Netflix: Wirbel um Suizid-Serie

"Tote Mädchen lügen nicht"

Netflix: Wirbel um Suizid-Serie

In Neuseeland sollen Teenager unter 18 Jahren die weltweit erfolgreiche Netflix-Serie "Tote Mädchen lügen nicht" ("Thirteen Reasons Why") nur noch im Beisein der Eltern oder anderer Erwachsener anschauen. Die neuseeländische Medienaufsichtsbehörde OFLD fürchtet, dass vor allem junge Mädchen zum Suizid angestiftet werden könnten.

Vorwürfe

In der 13 Folgen umfassenden Serie geht es um den Suizid der Schülerin Hannah Baker an einer amerikanischen High School. Nachdem sie sich das Leben genommen hat, werden Kassetten gefunden, in denen sie Vorwürfe gegen Familie, Freunde und Mitschüler erhebt.

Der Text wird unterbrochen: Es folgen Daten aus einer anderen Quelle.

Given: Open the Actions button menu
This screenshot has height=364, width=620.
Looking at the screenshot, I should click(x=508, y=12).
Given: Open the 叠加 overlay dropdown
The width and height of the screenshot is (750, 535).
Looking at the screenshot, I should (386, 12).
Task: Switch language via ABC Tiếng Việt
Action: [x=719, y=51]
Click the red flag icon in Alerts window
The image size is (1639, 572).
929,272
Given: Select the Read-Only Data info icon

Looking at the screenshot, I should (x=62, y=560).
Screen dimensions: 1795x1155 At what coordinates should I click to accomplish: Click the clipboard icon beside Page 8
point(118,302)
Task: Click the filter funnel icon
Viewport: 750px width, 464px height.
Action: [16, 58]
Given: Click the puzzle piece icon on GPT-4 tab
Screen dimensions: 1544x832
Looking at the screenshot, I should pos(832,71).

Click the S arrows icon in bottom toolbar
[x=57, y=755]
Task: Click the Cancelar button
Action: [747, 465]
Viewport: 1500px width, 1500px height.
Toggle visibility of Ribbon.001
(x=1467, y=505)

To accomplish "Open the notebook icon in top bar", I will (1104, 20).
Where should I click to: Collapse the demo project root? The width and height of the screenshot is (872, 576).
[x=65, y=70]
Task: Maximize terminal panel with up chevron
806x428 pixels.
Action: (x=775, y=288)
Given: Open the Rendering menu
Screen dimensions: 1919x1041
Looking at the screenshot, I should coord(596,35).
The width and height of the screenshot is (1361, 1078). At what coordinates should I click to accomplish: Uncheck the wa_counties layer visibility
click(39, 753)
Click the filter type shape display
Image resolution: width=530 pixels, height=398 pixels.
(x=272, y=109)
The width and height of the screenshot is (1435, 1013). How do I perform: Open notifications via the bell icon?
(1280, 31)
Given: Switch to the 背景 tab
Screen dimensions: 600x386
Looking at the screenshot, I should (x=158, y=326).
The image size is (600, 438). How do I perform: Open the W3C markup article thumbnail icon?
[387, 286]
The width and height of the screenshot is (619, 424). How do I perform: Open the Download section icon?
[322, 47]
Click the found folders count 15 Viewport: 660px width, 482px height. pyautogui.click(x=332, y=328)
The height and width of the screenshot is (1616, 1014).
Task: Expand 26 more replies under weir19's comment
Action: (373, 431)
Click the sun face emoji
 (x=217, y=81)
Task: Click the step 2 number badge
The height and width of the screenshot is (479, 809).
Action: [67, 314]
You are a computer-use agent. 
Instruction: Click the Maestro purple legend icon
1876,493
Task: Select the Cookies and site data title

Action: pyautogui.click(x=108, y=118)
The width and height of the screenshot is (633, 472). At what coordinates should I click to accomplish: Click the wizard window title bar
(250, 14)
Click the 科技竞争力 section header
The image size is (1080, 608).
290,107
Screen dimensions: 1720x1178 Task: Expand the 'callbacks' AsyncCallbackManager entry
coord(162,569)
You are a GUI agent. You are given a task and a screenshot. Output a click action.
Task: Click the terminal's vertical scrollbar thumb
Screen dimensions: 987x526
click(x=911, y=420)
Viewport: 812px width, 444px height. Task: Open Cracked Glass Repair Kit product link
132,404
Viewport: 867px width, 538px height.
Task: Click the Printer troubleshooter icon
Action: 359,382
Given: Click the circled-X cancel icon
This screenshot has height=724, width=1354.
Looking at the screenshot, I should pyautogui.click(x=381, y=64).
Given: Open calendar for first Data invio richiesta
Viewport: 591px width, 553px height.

Neuseeland gehört weltweit zu den Ländern mit den höchsten Suizid-Raten unter Jugendlichen.

Altersbeschränkung

Das neuseeländische Amt zur Klassifizierung von Film und Literatur (Office of Film and Literature Classification) verfügte deshalb am Donnerstag die Altersbeschränkung. Darin heißt es: "Ein Suizid sollte für niemanden als Ergebnis eines mit klarem Kopf gefassten Gedankens dargestellt werden." Der stellvertretende Leiter der Behörde, Jared Mullen, sagte: "Im echten Leben kommen die meisten Menschen über Selbstmordabsichten hinweg."